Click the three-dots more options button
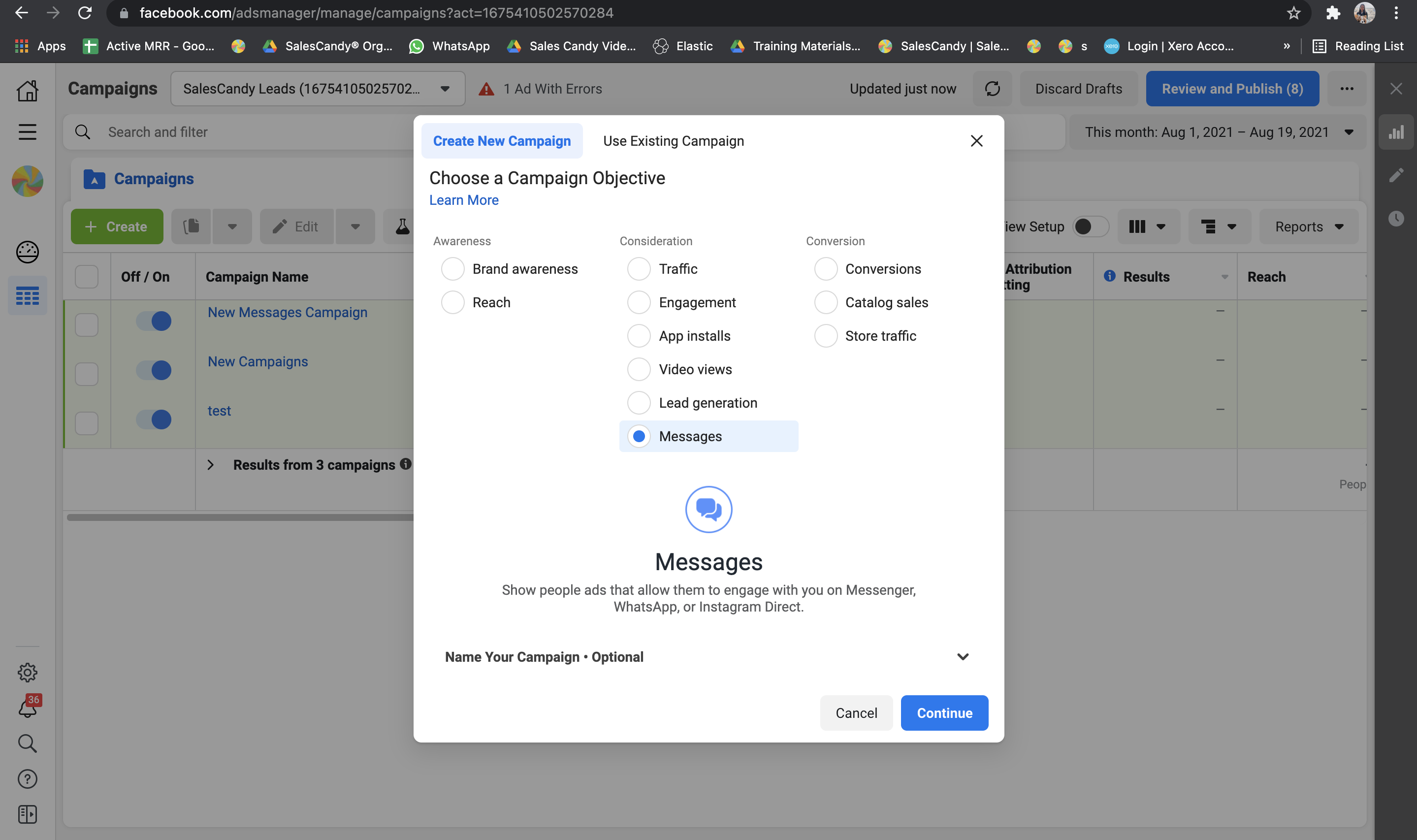This screenshot has height=840, width=1417. pyautogui.click(x=1347, y=89)
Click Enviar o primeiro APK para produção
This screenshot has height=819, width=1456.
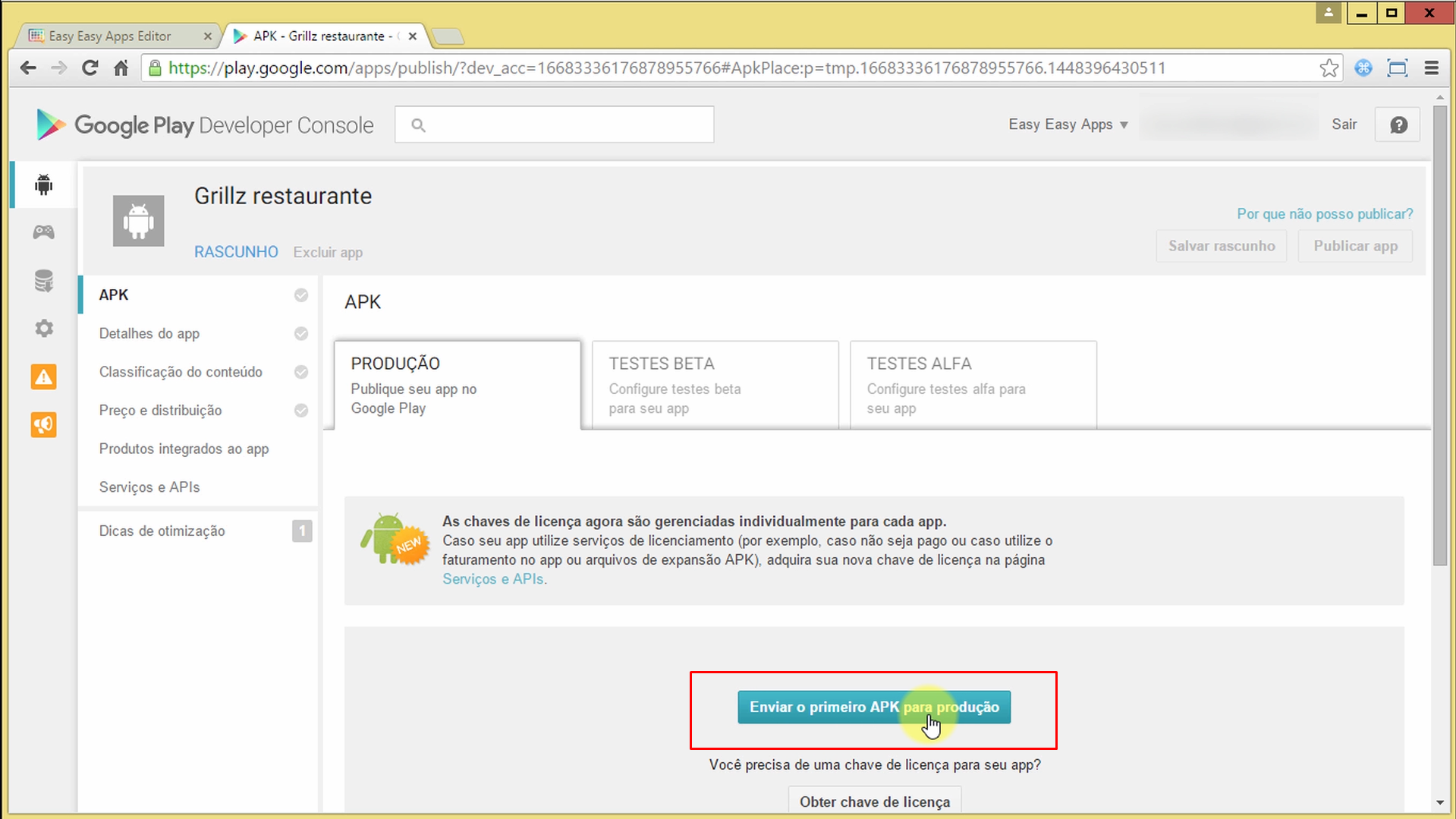(x=873, y=707)
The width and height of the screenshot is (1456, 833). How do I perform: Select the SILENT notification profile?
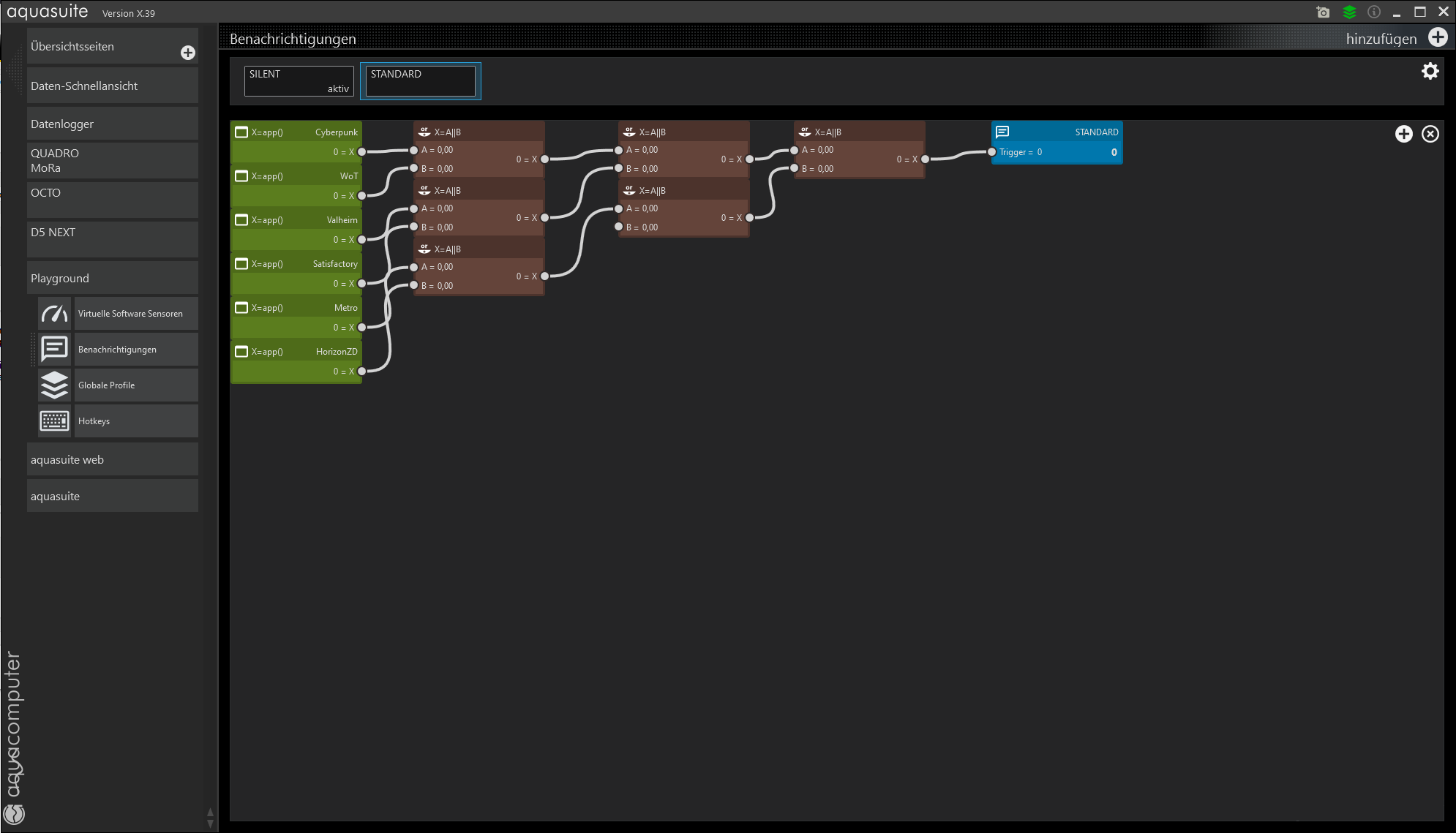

• Directions
An exact copy of the lines from the one with "Click Enviar o primeiro APK para produção" through the last line of the records, inclusive, is required, with all pictures left out.

• Response
Click Enviar o primeiro APK para produção
This screenshot has height=819, width=1456.
(x=873, y=707)
The width and height of the screenshot is (1456, 833). How do I perform: Select the SILENT notification profile?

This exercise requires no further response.